Exercise goal ->
Show the lines below that contain the string "computer".

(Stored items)
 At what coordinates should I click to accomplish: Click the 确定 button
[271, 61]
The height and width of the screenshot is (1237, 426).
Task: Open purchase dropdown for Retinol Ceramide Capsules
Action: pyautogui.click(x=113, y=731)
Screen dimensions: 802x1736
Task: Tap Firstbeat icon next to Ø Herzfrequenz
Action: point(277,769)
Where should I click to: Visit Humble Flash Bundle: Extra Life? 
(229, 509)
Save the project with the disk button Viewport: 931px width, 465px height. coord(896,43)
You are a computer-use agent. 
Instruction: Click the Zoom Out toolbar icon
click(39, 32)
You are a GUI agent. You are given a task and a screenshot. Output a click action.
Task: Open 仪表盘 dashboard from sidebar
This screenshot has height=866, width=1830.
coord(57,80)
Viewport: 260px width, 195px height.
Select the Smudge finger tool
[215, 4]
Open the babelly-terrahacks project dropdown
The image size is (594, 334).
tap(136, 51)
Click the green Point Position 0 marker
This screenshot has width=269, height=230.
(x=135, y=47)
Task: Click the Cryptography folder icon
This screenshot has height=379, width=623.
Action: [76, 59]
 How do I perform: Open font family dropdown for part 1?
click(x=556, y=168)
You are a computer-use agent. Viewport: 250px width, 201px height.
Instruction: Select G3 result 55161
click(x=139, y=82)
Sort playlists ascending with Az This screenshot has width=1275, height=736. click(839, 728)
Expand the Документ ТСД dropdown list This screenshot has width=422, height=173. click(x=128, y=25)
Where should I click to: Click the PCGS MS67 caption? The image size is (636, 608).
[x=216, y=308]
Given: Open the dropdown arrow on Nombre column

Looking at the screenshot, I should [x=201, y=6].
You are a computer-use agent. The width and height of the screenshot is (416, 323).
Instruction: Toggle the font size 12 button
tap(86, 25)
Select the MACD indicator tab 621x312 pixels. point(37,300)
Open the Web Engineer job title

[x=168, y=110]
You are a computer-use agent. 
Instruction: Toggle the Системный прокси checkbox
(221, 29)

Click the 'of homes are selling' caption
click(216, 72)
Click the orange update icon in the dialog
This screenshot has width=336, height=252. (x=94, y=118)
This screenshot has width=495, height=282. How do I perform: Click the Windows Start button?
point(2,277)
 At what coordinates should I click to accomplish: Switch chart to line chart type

Task output ->
You are a computer-use agent. 
You are a computer-use agent. Viewport: 250px width, 201px height.
You are a computer-use agent. The width and height of the screenshot is (416, 323).
You are a computer-use agent. 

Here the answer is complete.